Exercise aim: Return only these lines, exactly: the one containing "Instruction: Open the" and every line after it in the listing.

Record extracts:
★ ★ ★ ★ ★ ★ ★
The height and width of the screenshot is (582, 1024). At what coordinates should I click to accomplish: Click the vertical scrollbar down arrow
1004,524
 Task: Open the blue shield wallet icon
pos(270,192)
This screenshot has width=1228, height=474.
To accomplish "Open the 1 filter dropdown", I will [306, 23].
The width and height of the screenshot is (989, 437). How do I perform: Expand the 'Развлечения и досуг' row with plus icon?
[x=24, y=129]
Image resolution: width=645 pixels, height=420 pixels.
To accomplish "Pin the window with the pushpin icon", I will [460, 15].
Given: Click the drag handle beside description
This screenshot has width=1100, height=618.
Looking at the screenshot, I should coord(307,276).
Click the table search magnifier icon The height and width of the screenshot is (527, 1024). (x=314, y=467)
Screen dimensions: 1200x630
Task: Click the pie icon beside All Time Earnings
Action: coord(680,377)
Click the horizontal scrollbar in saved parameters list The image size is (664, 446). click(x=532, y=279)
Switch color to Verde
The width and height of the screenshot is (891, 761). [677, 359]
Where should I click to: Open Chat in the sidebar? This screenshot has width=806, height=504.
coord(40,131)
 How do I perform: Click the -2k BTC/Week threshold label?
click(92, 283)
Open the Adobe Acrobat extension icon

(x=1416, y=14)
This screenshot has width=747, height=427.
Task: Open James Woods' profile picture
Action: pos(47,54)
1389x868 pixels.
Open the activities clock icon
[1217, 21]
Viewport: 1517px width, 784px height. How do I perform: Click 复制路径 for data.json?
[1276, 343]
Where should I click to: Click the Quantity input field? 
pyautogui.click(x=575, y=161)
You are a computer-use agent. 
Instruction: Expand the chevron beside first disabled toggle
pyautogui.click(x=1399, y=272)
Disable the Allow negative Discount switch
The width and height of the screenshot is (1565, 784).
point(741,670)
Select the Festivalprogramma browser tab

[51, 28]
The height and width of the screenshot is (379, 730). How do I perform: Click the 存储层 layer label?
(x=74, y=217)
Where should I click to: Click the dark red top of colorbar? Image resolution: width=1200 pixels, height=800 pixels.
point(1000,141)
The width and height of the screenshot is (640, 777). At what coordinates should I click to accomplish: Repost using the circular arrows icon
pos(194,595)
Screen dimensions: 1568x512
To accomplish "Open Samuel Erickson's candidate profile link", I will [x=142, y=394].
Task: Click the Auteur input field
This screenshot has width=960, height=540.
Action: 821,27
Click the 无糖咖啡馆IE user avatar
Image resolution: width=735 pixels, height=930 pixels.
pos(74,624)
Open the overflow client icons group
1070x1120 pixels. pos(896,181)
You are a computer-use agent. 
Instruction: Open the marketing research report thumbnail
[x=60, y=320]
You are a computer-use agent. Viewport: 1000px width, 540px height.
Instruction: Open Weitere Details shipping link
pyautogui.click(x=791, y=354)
★ ★ ★ ★ ★ ★ ★
Exercise response:
Instruction: Open the marketing research report thumbnail
[x=60, y=320]
You are a computer-use agent. Viewport: 1000px width, 540px height.
Instruction: Open Weitere Details shipping link
pyautogui.click(x=791, y=354)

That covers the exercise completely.